* Task brief
Copy, from the material below, every line in which the word "icon" can be found.
--*--
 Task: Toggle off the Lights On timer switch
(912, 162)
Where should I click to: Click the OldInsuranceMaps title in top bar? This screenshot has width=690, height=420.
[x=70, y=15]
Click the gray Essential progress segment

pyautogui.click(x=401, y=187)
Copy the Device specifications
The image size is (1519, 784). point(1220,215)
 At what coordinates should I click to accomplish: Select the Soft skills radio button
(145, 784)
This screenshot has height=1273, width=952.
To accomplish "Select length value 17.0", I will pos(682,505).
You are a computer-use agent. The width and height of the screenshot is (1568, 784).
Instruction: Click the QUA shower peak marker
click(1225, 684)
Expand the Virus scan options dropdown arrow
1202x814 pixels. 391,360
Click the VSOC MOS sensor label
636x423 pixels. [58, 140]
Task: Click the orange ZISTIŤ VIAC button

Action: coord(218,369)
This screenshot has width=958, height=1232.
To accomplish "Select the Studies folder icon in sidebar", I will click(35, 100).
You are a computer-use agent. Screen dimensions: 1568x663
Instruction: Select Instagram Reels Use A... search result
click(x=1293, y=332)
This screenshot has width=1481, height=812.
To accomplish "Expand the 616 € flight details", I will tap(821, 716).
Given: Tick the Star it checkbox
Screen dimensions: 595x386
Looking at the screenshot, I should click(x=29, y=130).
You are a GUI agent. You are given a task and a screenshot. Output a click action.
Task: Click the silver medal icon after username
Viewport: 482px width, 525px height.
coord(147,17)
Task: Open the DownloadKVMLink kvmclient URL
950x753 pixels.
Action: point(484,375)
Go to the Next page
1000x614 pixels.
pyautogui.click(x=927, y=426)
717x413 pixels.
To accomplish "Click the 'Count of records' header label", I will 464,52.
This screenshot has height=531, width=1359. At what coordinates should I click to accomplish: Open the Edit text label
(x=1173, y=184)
--*--
* Response to this exercise
To accomplish "Select the Studies folder icon in sidebar", I will click(35, 100).
Task: Click the silver medal icon after username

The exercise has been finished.